Campus and Community Partners Spotlight Issue of Child Care Access

Isom Center to screen 'Through the Night' documentary and host child care panel

OXFORD, Miss. – The Sarah Isom Center for Women and Gender Studies at the University of Mississippi is partnering with a number of other university and community organizations to screen the documentary “Through the Night” to spark conversation around the issue of child care.

The focus is on providing for those in the LOU community who require child care outside of normal workday hours.

“What does it mean to have access to child care when you don’t have the normal 9-to-5 schedule?” said Theresa Starkey, associate director of the Isom Center and member of the Chancellor’s Commission on the Status of Women. “I think about the needs of the people who make this campus go, in terms of our staff, faculty and students.”

The documentary, which follows a 24-hour day care and the mothers who require its services, will be followed by a panel discussion focusing on how this need also exists in the LOU community.

The screening is at 6 p.m.

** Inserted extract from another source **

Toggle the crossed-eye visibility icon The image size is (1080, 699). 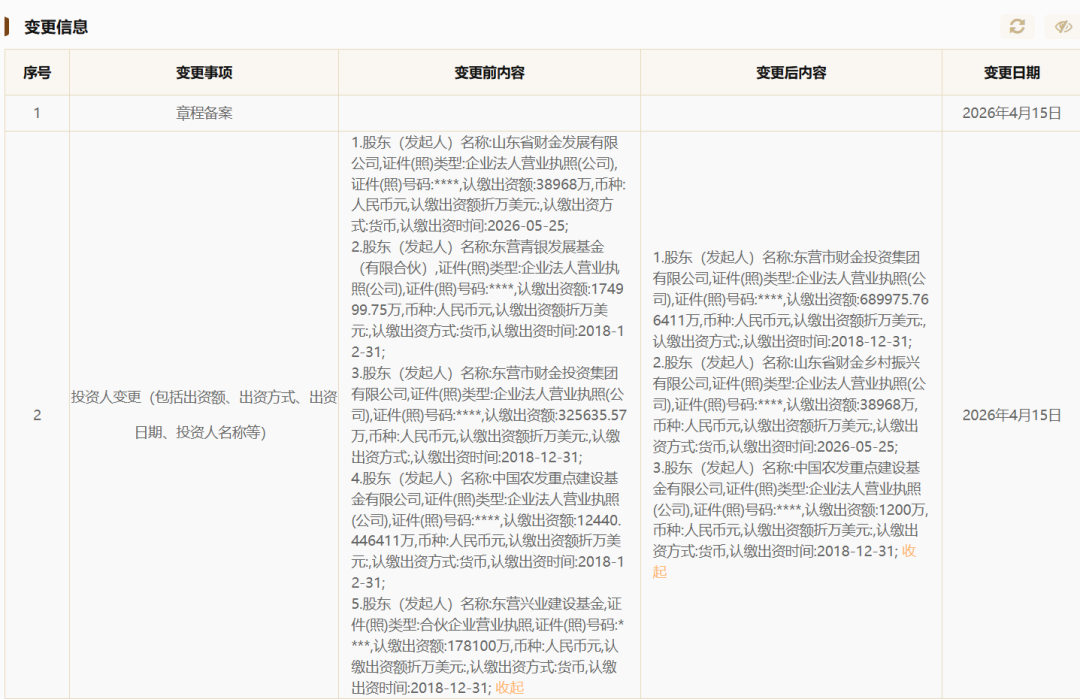[1062, 27]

Thursday (March 10) at the Powerhouse Community Arts Center. It is free and open to the public, but organizers ask that those planning to attend register at OxfordArts.com to help prepare activities for the children.

Child care access affects faculty, staff and students alike, which is why so many groups have come together to host this event, including the Chancellor’s Commission on the Status of Women, School of Education, William Magee Center for AOD and Wellness Education and the UM Working Mother’s Network. Also, the Yoknapatawpha Arts Council and OxFilm are hosting the screening at the Powerhouse to extend access to the larger Oxford and Lafayette County communities.

“Our students come in all different shapes and sizes, but more importantly, they navigate our campus in a multitude of contexts,” said Jazmine Kelley, coordinator of wellness education at the Magee Center. “Students that are parents provide our campus community with a reality check, and this screening will provide our campus community with insight about how to best support those individuals.”

To make the screening easier for parents to attend, the School of Education’s Teacher of Tomorrow program will provide supervised educational activities for children.

“Oftentimes as parents of young children, you can’t do anything unless you have child care,” said Kenya Wolff, co-director of the UM Graduate Center for the Study of Early Learning. “The Teachers of Tomorrow are offering to watch children because we know it’s important for parents to watch this film and have a space to talk about this issue.

“For them to attend, we have to provide that access. It’s taking away a barrier.”

Starkey said she hopes the event will connect and spotlight the many organizations working toward the similar goal of child care access.

“Organizing this event seemed like a way the Isom Center and the Chancellor’s Commission of the Status of Women could work on an issue that the community is already championing,” Starkey said.